Here is a link to sample data that will hopefully help in reproducing the problem as pointed out by #Dwin et all Some Sample Data
Thank you,
Since you don't have a reproducible example, it is a little hard to provide an answer that deals with your situation. Here I generate some vaguely similar-looking data:
set.seed(4)
TOTAL.LACE <- rep(1:19, each=1000)
zero.prob <- rbinom(19000, size=1, prob=.01)
DAYS.TO.FAILURE <- rpois(19000, lambda=15)
DAYS.TO.FAILURE <- ifelse(zero.prob==1, DAYS.TO.FAILURE, 0)
And here is the plot:
First, the problem with some of the categories not being printed on the x-axis is because they don't fit. When you have so many categories, to make them all fit you have to display them in a smaller font. The code to do this is to use cex.axis and set the value <1 (you can read more about this here):
boxplot(DAYS.TO.FAILURE~TOTAL.LACE, cex.axis=.8)

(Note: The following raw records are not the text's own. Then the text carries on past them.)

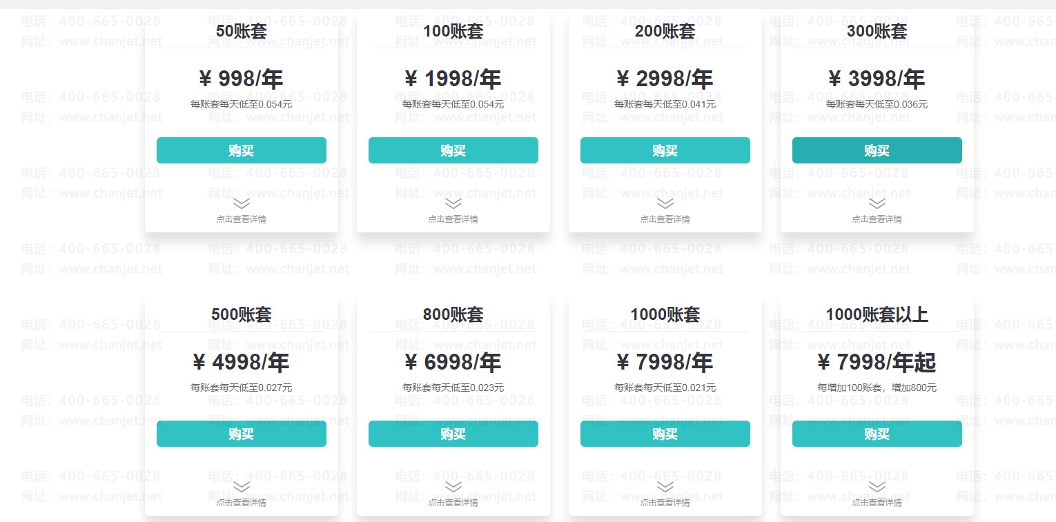
Task: Click 购买 on the 1000账套以上 card
Action: click(877, 434)
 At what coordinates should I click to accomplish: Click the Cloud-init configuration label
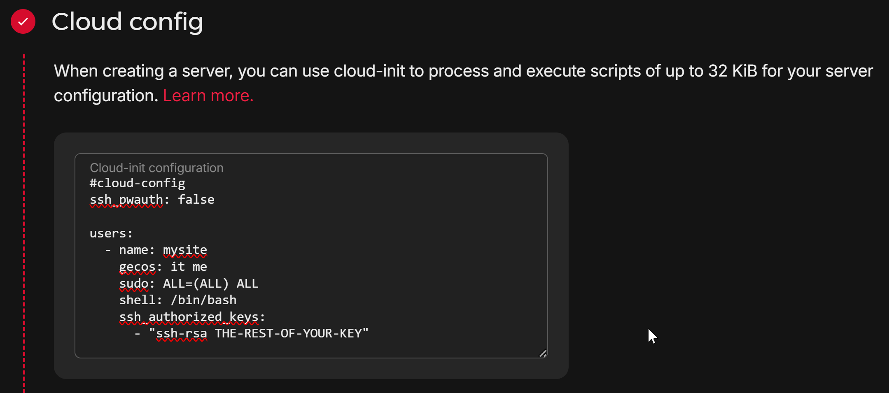click(x=156, y=168)
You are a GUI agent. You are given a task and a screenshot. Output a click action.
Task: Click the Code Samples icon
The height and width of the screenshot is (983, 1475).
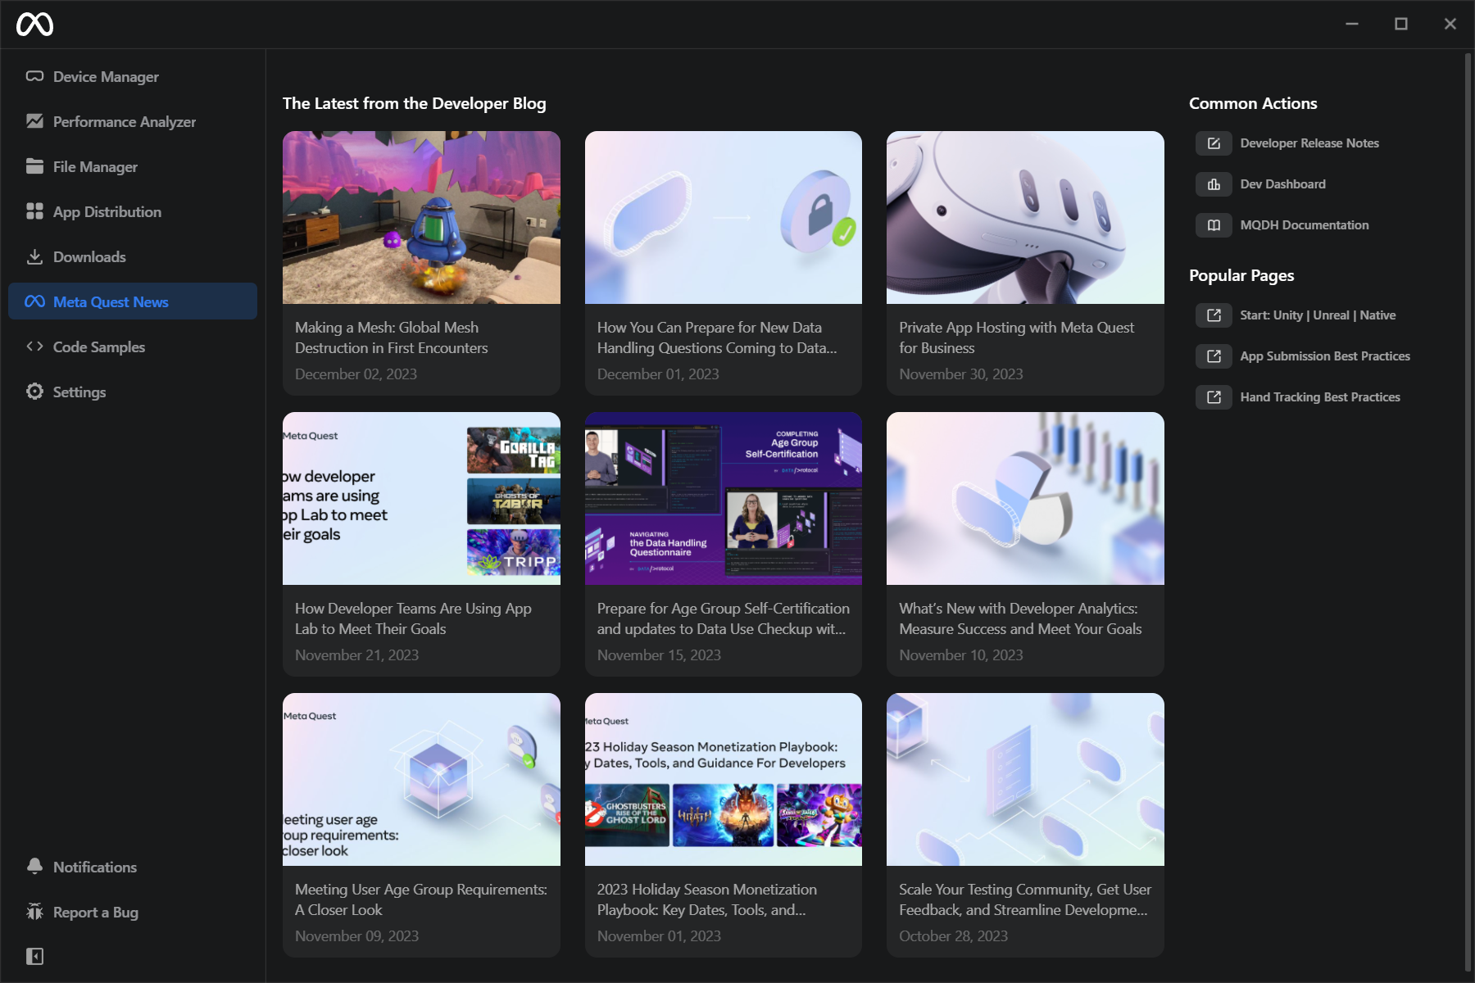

As to the question of why your plot is "goofy" or "funky-looking", it is a bit hard to say, because those terms are rather nebulous. My guess is that you need to more clearly understand how boxplots work, and then understand what these plots are telling you about the distribution of your data. In a boxplot, the midline of the box is the 50th percentile of your data, while the bottom and top of the box are the 25th and 75th percentiles. Typically, the 'whiskers' will extend out to the furthest datapoint that is at most 1.5 times the inter-quartile range beyond the ends of the box. In your case, for the first 9 TOTAL.LACEs, more than 75% of your data are 0's, so there is no box and thus no whiskers are possible. Everything beyond the whisker limits is plotted as an individual point. I don't think your plots are "funky" (although I'll admit I have no idea what you mean by that), I think your data may be "funky" and your boxplots are representing the distributions of your data accurately according to the rules by which boxplots are constructed.
In the future (and I mean this politely), it will help you get more useful and faster answers if you can write questions that are more clearly specified, and contain a reproducible example.
Update: Thanks for providing more information. I gather by "funky" you mean that it is a boxplot, rather than a typical scatterplot. The thing to realize is that plot() is a generic function that will call different methods depending on what you pass to it. If you pass simple continuous data, it will produce a scatterplot, but if you pass continuous data and a factor, then it will produce a boxplot, even if you don't call boxplot explicitly. Consider:
plot(TOTAL.LACE, DAYS.TO.FAILURE)
plot(as.factor(TOTAL.LACE), DAYS.TO.FAILURE)
Evidently, you have converted DAYS.TO.FAILURE to a factor without meaning to. Presumably this was done in the pch=unique(psymbol) argument via the code psymbol <- unique(FAILURE + 1) above. Although I haven't had time to try this, I suspect eliminating that line of code and using pch=(FAILURE + 1) will accomplish your goals.